About Properties in the Project Hierarchy

Since you will be building complex structures in your game, you will need to understand how the different properties are applied to objects within the hierarchy. In Wwise, the properties of an object are divided into two categories:

  • Relative properties - Cumulative properties that are defined at each level of the hierarchy, for example pitch and volume. The sum of all these values determines the final property value. It is important to know that each relative property will be capped when it reaches either the minimum or maximum limit. The limits for each property are described below:

    • Volume: (-200 to +200) in dB

    • Pitch: (-2,400 to 2,400) in cents

    • Low-pass filter: (0 to 100) in percent

    • High-pass filter: (0 to 100) in percent

    [Note] Note

    Not all relative properties are available for all objects and on all platforms.

    [Note] Note

    The cumulative behavior of filter properties, such as Low-pass filter and High-pass filter, can be configured.
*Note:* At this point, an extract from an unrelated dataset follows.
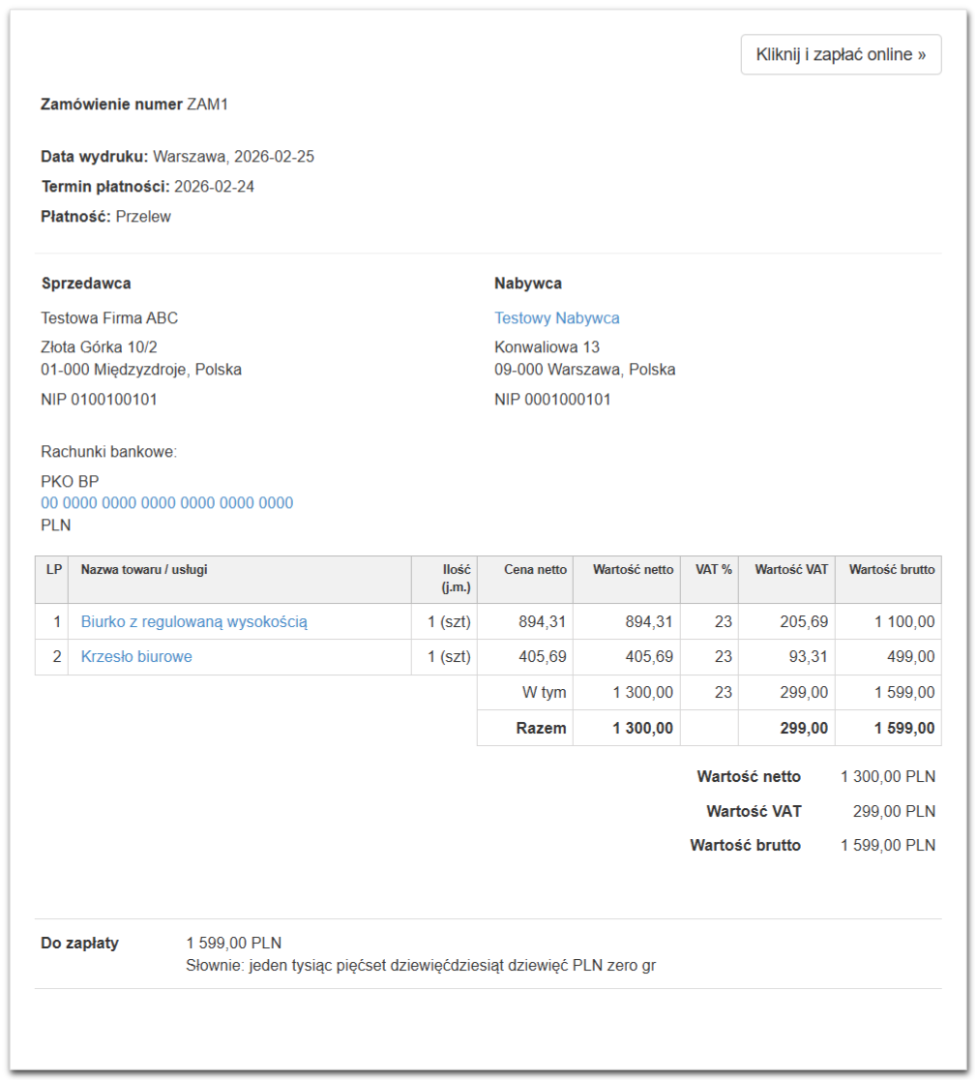Image resolution: width=975 pixels, height=1080 pixels.
Task: Click the "Termin płatności" date 2026-02-24
Action: click(x=214, y=186)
Refer to Understanding Property Filter Behavior (LPF, HPF).

  • Absolute properties - Properties that are defined at one level, usually the highest, in the hierarchy and then passed down to all child objects below it. For example, output routing for objects. While you can configure these settings at the highest level in the hierarchy, they will actually be applied at each level below. An absolute property can be overridden at each level in the hierarchy.

The following illustration demonstrates how the two types of property values work within the project hierarchy.

Absolute properties: In this example the Output Bus is specified by the Actor-Mixer object. This specifies the Output Bus for the Actor-Mixer object and all its descendants that do not specify an Output Bus.

Relative properties: In this example each object specifies a relative offset to the Volume property. The sum of the property values is the Volume offset applied to the Sound object.

After you have imported the assets into your project and organized them into a logical structure using the different object types, you can start defining the specific properties and behaviors of each asset.

Each object in Wwise has its own set of properties and behaviors that you can use to define and differentiate it. The properties, such as volume and pitch, define the characteristics of each object. The behaviors, such as looping and streaming, determine how the object is played back.

You can also define the properties and behaviors for all object types within the hierarchy. This allows you to control the properties of an entire group of objects, and to determine which objects within the group will be played back and in which order.

You can also apply certain Effects to the different objects to create that unique experience that you are aiming for. When applying Effects at the highest level in the hierarchy, it is important to note these Effects are actually applied at each level below.